(Items from a data source)
§

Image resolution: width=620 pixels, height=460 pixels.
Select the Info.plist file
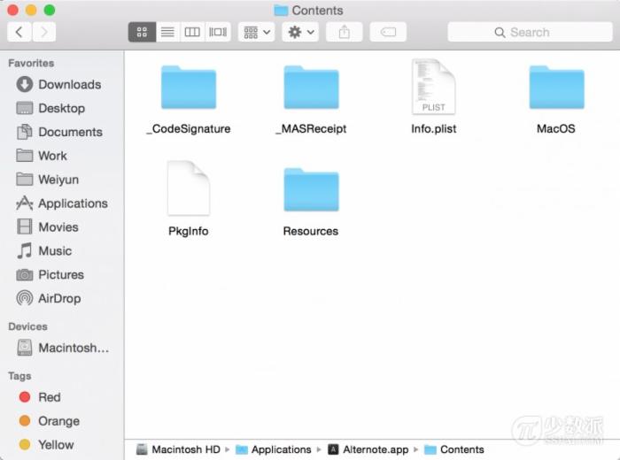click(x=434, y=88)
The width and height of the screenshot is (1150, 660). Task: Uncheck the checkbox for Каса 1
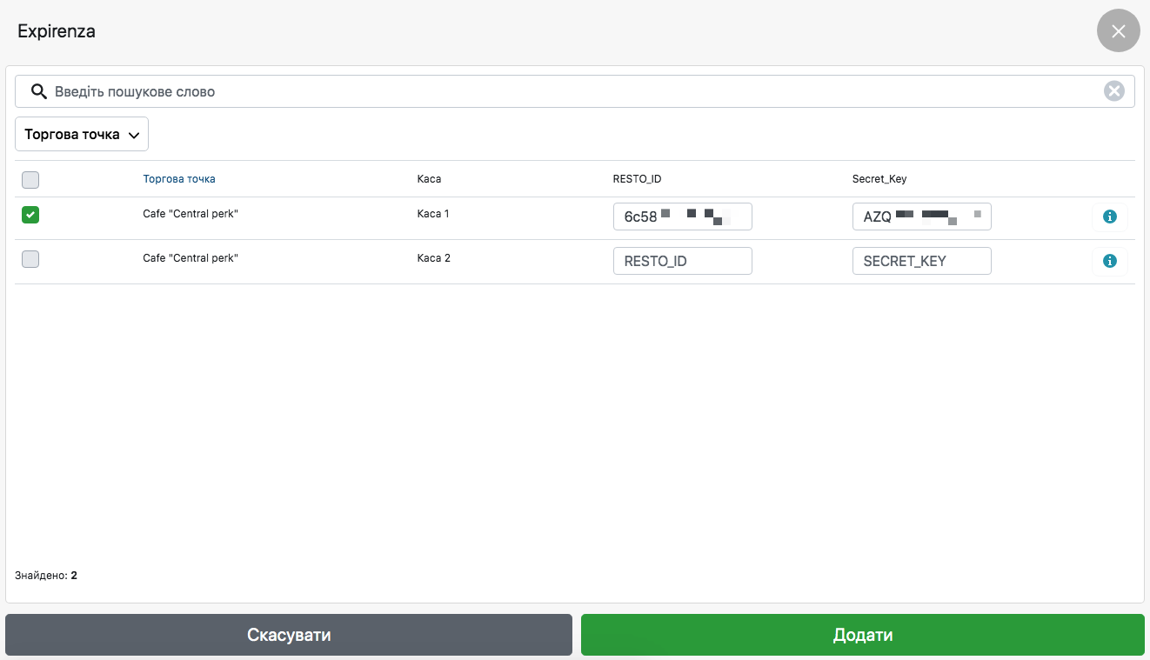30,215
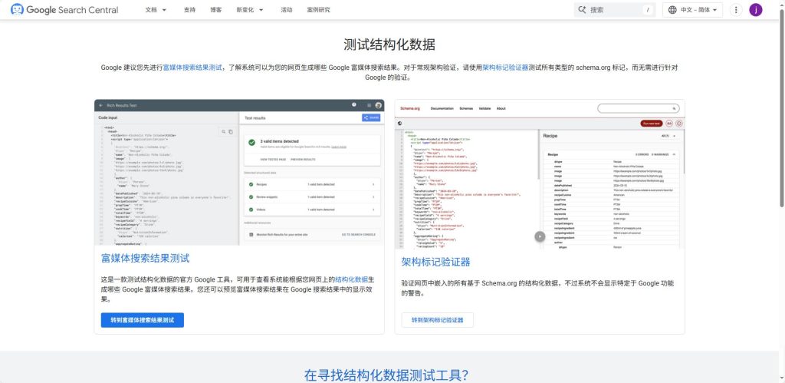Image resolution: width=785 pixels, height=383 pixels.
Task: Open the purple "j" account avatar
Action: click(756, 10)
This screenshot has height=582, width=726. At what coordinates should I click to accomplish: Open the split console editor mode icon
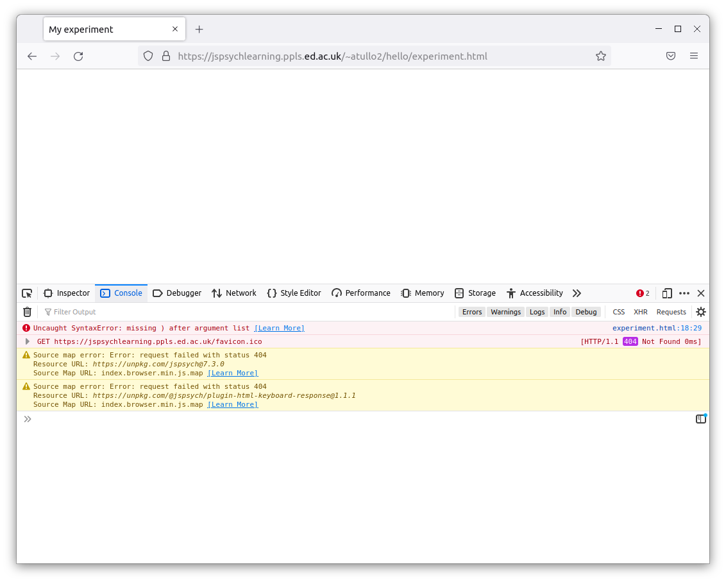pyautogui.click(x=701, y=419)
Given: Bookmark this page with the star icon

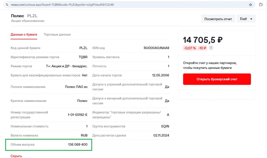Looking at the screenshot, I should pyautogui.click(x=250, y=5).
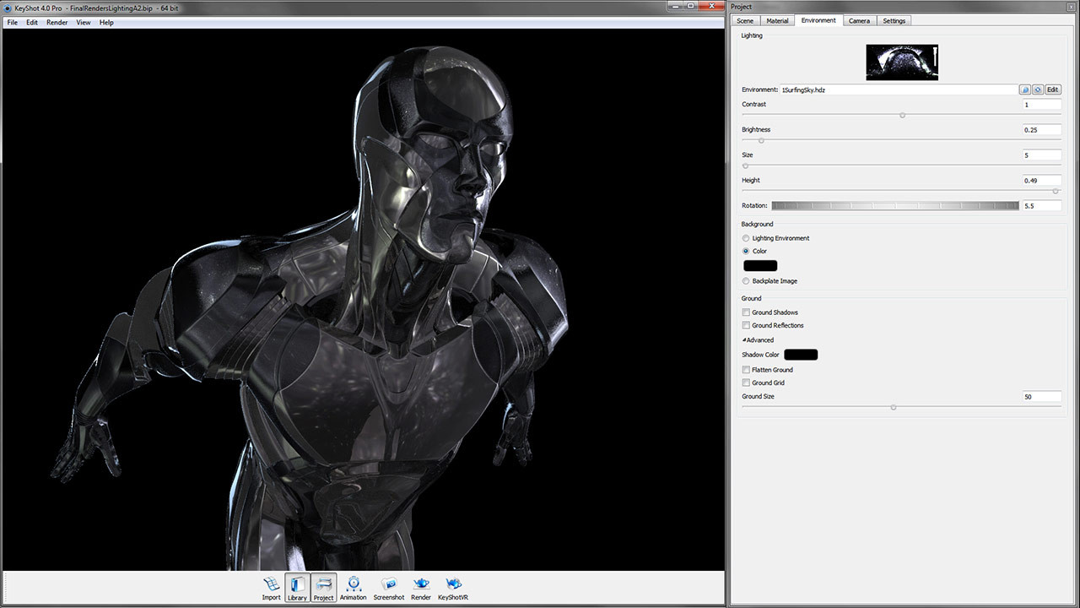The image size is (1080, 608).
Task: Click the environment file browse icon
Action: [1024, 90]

§

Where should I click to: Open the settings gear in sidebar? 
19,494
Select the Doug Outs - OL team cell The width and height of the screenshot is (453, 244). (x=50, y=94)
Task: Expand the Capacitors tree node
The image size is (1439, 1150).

§

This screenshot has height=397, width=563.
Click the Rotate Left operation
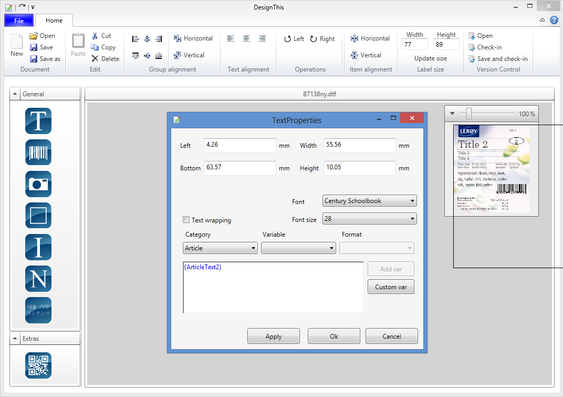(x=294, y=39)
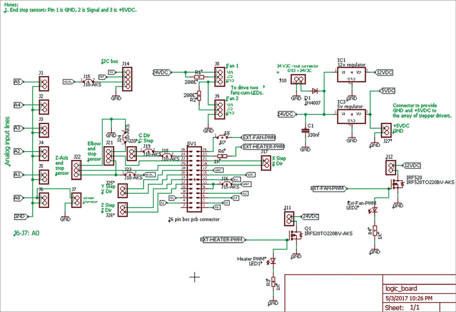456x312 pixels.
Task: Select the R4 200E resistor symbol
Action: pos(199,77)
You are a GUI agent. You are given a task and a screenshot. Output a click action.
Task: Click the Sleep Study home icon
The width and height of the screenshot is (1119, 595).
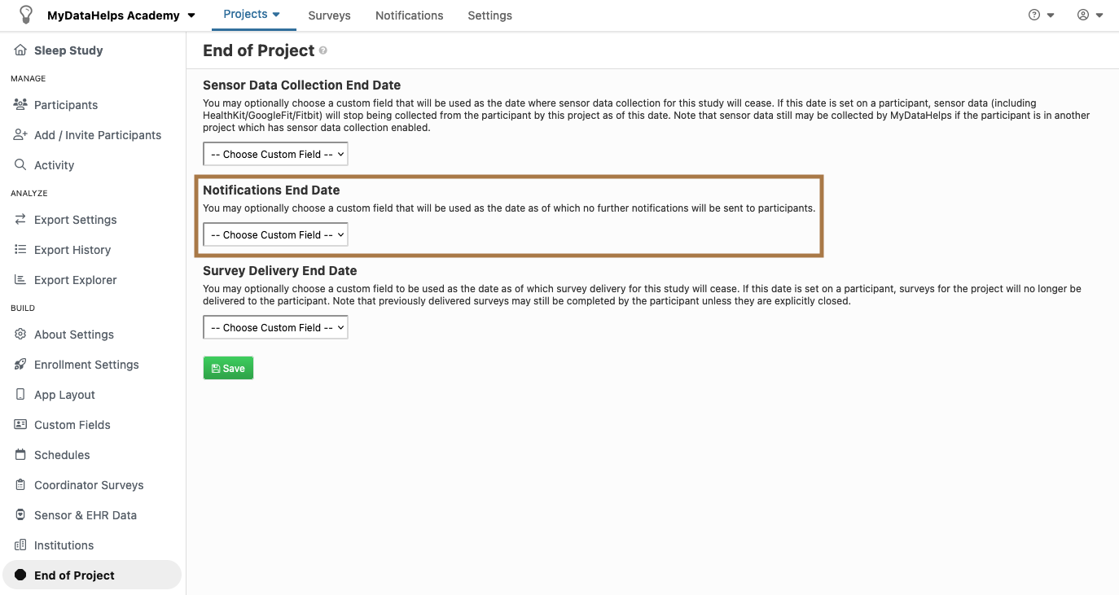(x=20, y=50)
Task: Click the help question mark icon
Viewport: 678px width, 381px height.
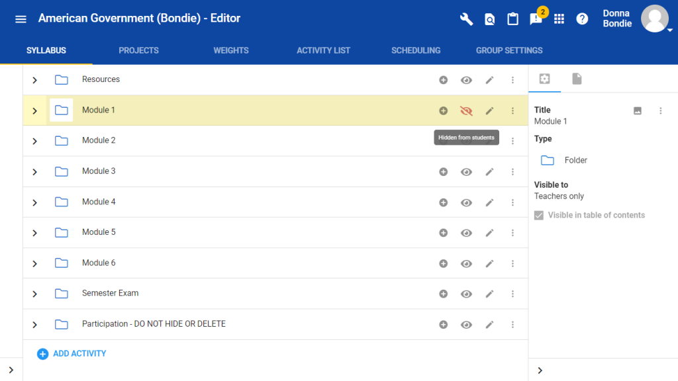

§

Problem description
In your answer, include only the lines above starting at the line that holds "Select the Doug" and ending at the line that holds "The image size is (1439, 1150).", copied exactly.

Response area
Select the Doug Outs - OL team cell The width and height of the screenshot is (453, 244). (x=50, y=94)
Task: Expand the Capacitors tree node
The image size is (1439, 1150).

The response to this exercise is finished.